[Persia Revisited by Thomas Edward Gordon]@TWC D-Link book
Persia Revisited

CHAPTER III
11/26

Some seven or eight hundred years ago Arab miners laboured long in their search for the main cinnabar vein which undoubtedly lies hidden there, and their wide workings in laying open a whole hillside, where signs of cinnabar are still seen, show what great gangs of labourers they must have had at their command.

The Persian Mines Corporation in 1891-92 engaged in operations at the same point, but, after considerable sinking of shafts and driving of galleries into the heart of the hill, they decided to cease work, being disappointed, like their Arab predecessors, in not finding quickly what they had traced by clear signs up to its mountain source.
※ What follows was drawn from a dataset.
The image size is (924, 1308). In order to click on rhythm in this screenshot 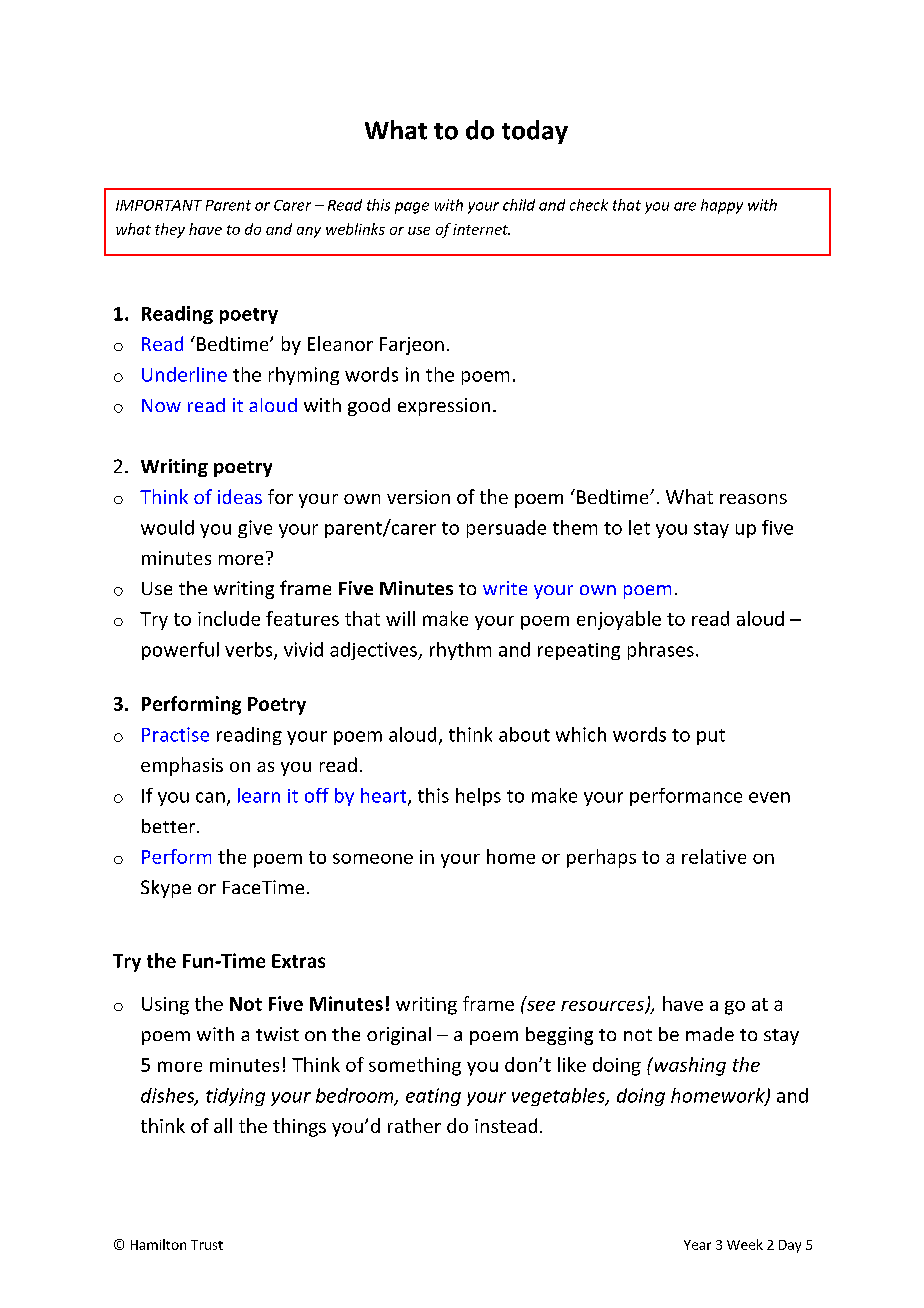, I will do `click(460, 651)`.
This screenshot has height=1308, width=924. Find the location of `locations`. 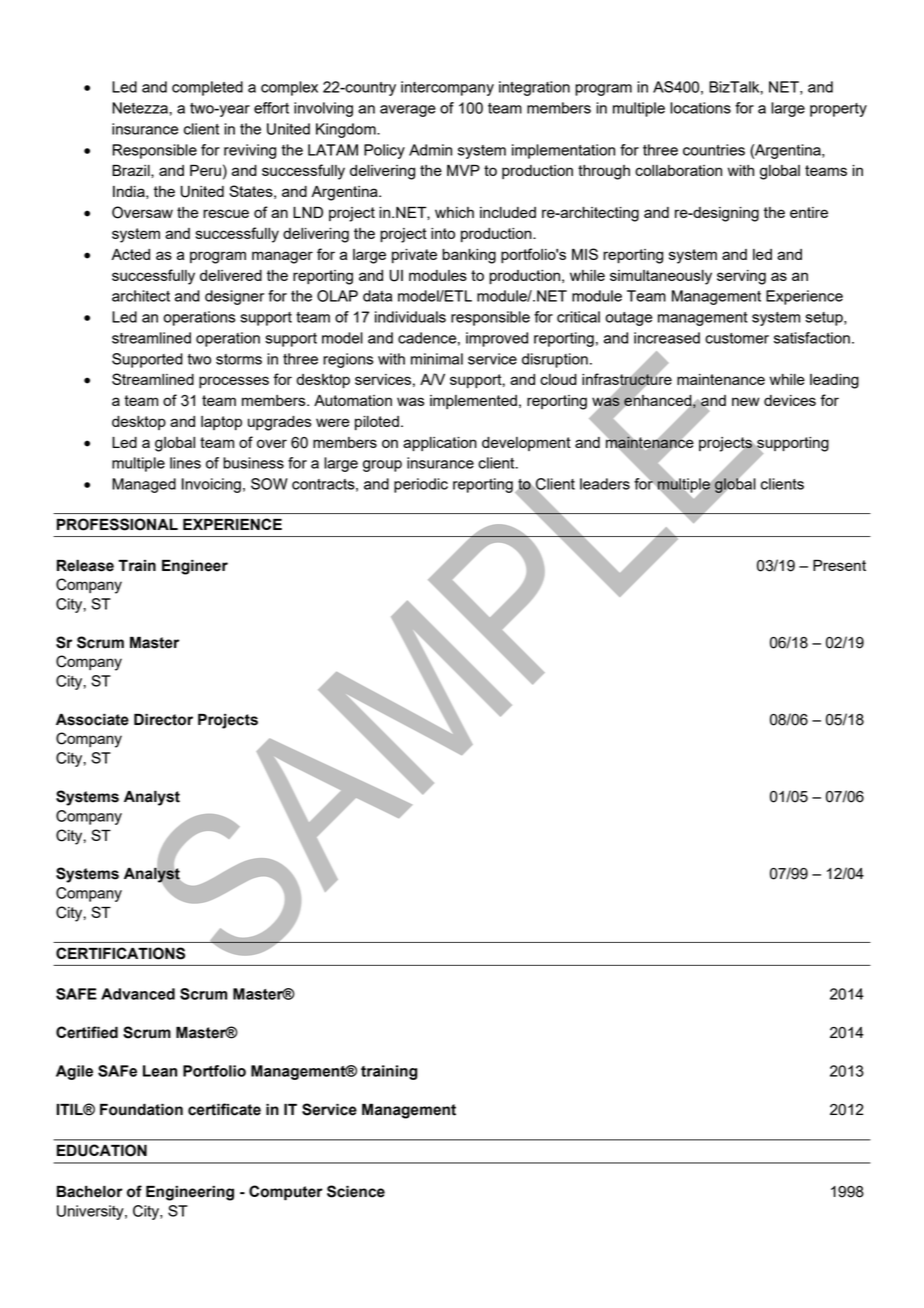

A few miles below the site of these cinnabar-mine operations there are ancient gold-washing workings, and within thirty miles are heavy veins of quartz.
Tehran displays a marked advance in many of the resources of civilization; houses of an improved style are springing up, the roadways are better attended to, and there is a great increase in the number of carriages.

The Prime Minister's new house, near the British Legation, is situated in beautiful gardens, set off with pretty lakelets and terraced grounds, which give slopes for flowing waterfalls.

These gardens, in common with all in the town, are tenanted every year by nightingales of sweet song.